5. The Statements Made by Fell were Properly Obtained.

The tape of the interview of Fell by Lieutenant Perry and the testimony at the hearing show the defendant Fell was given her notice of rights and that after speaking she asked for a lawyer and the questioning stopped. Further, Fell was herself a peace officer and can be assumed to be aware of her rights. The defense also argued that admission of the statement was precluded because of the lack of notice pursuant to C.P.L. section 710.30. The record refutes this claim.

6. The Statement by Williams Is Admissible.

The testimony was that Williams was at the precinct and without any questioning made a comment when he saw McQuiston. The testimony of McQuiston is credited. The statement was not the product of any police questioning or conduct.

The motions to suppress are denied in their entirety.

Dated: Bronx, New York

July 2, 2004 ______________________

J.S.C. Footnotes

Footnote 1:Walker testified on February 10, 2004, and was recalled on February 11, 2004 at the defense request after the tape of the events on the Expressway was played. McQuiston's cross-examination was postponed to give the defense the opportunity to question him with the tape.

Footnote 2:Other officers testified it was a Dodge Neon.

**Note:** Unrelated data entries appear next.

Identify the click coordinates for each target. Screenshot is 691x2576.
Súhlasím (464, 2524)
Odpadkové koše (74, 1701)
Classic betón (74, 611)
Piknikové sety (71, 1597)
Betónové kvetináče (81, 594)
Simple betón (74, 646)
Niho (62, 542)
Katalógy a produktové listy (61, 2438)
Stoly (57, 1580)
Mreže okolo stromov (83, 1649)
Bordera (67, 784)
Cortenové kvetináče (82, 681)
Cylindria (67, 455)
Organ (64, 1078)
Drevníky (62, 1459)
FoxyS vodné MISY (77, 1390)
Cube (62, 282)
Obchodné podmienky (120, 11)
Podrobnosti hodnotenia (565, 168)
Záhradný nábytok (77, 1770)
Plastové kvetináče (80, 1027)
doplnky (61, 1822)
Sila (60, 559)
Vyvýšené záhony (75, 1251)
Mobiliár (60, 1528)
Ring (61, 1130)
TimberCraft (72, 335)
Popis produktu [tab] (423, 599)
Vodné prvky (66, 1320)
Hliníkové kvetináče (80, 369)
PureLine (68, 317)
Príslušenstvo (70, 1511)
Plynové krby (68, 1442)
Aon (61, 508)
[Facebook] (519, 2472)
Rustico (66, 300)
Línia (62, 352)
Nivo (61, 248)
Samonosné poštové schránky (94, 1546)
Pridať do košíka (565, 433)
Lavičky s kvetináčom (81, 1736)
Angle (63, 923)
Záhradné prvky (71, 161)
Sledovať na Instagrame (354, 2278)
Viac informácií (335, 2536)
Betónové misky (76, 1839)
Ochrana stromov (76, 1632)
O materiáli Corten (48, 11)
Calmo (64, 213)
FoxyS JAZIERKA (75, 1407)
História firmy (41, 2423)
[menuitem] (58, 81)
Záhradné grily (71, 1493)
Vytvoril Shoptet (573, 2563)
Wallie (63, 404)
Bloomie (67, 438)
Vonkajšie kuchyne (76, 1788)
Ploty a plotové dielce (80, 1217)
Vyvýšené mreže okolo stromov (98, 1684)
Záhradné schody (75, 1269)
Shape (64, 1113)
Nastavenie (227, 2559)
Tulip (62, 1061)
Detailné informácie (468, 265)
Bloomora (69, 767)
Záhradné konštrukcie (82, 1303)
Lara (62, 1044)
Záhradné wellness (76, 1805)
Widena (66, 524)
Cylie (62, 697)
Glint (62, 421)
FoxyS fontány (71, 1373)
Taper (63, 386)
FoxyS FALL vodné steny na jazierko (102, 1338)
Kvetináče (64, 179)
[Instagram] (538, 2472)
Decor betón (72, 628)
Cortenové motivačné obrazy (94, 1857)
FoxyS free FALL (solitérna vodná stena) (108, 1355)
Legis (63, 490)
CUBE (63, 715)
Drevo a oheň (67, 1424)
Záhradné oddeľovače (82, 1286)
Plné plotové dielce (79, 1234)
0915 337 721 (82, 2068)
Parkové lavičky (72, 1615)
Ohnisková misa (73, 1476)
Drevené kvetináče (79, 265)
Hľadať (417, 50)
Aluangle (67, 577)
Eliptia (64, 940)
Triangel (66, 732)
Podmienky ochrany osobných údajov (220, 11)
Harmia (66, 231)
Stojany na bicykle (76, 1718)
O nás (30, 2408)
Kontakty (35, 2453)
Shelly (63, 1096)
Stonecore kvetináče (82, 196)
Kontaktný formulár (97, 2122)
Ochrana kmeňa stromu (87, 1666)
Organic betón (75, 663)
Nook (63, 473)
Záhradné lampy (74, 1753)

Footnote 3:The judge who decided the pretrial motions found that, based on the allegations in the motion, Williams had no standing to challenge the search of the car. This court is bound by that holding.

Footnote 4:The federal law allows such an assumption.

Footnote 5:Indeed, this Court has not used the conversation with McQuiston in deciding the probable cause issue because there is no indication that Latimer and Walker knew about Fell's statements to McQuiston.